Chronique de l'uchronie
Dans les temps où je faisais des études littéraires en même temps que j'étais journaliste, mon directeur de recherche m'avait demandé de lui faire quelques exposés sur l'uchronie. Je vais donc vous faire une petite chronique de l'uchronie, à partir aussi bien de mes exposés et mini-mémoires de l'époque que de mes articles. Le ton change, forcément. Et on va commencer par l'académique : définition de l'uchronie puis demain, petit résumé de quelques uchronies françaises, anciennes ou modernes que j'ai traité.
Définition
Définition
Le mot uchronie apparaît pour la première fois dans un article de Charles Renouvier pour la Revue Philosophique et Religieuse en 1857. Construit sur le modèle de l’utopie (du grec u-privatif topos-lieu), l’uchronie[1] (u-privatif chronos-temps) signifie littéralement le non-temps autrement dit, l’histoire alternative. Tout part du postulat qu’un événement aurait pu se passer différemment, et que l’histoire telle que nous la connaissons n’aurait jamais existé. A l’origine concept philosophique essentiellement spéculatif sur l’histoire et le devenir humain, l’uchronie est l’aboutissement logique de la réflexion historique amorcée[2] au XIXème siècle. Il est à noter que dès 1836 (et donc avant la lettre), ce que l’on appellera plus tard une uchronie paraît en France sous le titre de Histoire de la Monarchie universelle: Napoléon et la conquête du monde (1812-1832), portant bien sûr sur un monde dans lequel Napoléon ne fut jamais vaincu. L’uchronie en tant que ressort d’une histoire parallèle n’est donc pas une nouveauté. Cependant, elle a semblé disparaître pendant assez longtemps pour n’émerger de nouveau qu’après la seconde guerre mondiale, grâce notamment à des auteurs anglophones tels que Philip K. Dick, pour le Maître du Haut-Château, dans lequel l’Allemagne gagne la seconde guerre mondiale par exemple. Le schéma de construction d’une uchronie est à l’origine relativement simple : partir d’une divergence plausible de l’histoire pour justifier les changements qui interviennent. « Le monde y est comme un arbre touffu dont chaque branche est une histoire, différente de toutes les autres, dont la différence réside dans le fait qu'elle a quitté, à la suite de l'altération d'un événement souvent minime, le tronc principal de l'histoire » affirme Pierre Versins[3]. A noter également le titre complet du livre de Charles Renouvier : Uchronie (Utopie dans l'Histoire), Esquisse historique apocryphe du développement de la civilisation européenne tel qu'il n'a pas été, tel qu'il aurait pu être. Il s’agit bien donc de respecter un principe de vraisemblance historique, impliquant un point de divergence mineur comparable à un grain de sable qui aurait dérangé le cours de l’histoire. Cependant, cette définition de l’uchronie est appelée à changer pour se rapprocher de plus en plus de la notion anglo-saxonne de « mondes parallèles », notamment par l'ajout de fantastique dans l'uchronie ou bien la disparition d'un point de divergeance historique clair.

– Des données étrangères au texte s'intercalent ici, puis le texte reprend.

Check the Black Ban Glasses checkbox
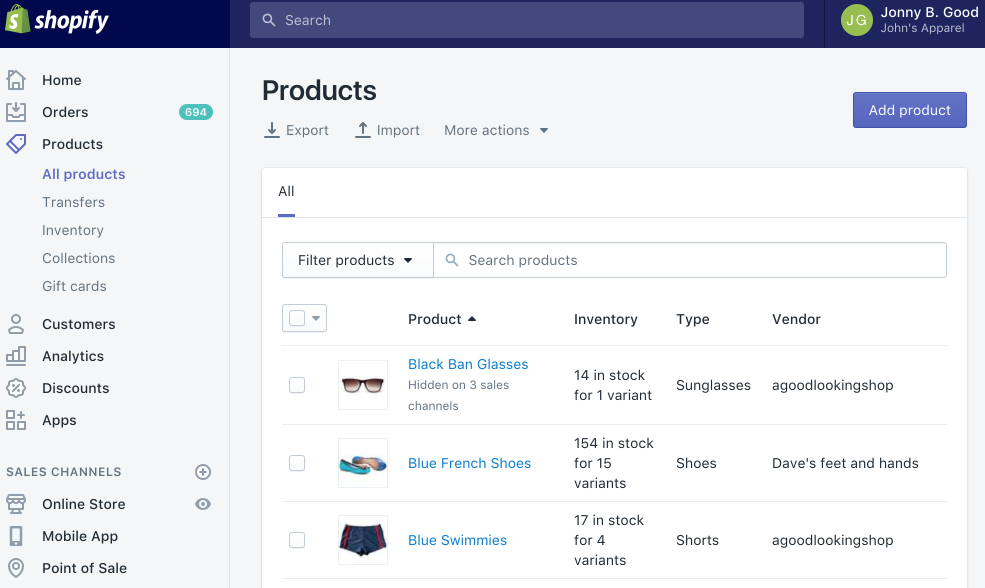Screen dimensions: 985x588 tap(297, 384)
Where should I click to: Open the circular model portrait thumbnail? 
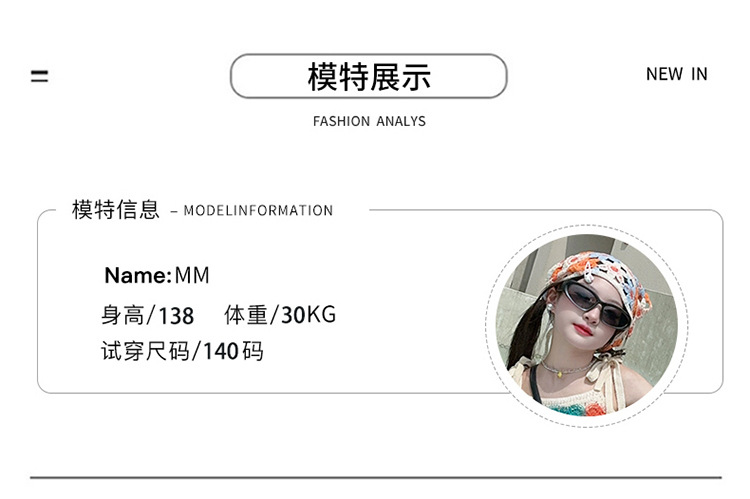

[1] «Uchronie, n.f. : (de chrono- d'après utopie; 1876) Philos. : reconstruction historique d'événements fictifs, d'après un point de départ historique et un ensemble de lois. »Larousse, Dictionnaire de la Langue Française, Lexis 1992.
[2] L’uchronie est en ce sens tout à fait différente de la science-fiction temporelle, basée sur le voyage dans le temps, qui s’intéresse essentiellement à la notion de paradoxes et s’appuie sur une hypothétique science du futur. S’il est vrai que le début de cette branche particulière de la littérature d’aventure est contemporain de l’uchronie (pensons notamment à H.G. Wells, The Time Machine : La Machine à Explorer le Temps), la construction et la démarche intellectuelle en sont très différentes.
[3] Pierre Versins, Encyclopédie de l'utopie, des voyages extraordinaires et de la science fiction, l'Âge d'homme, Lausanne, 1972.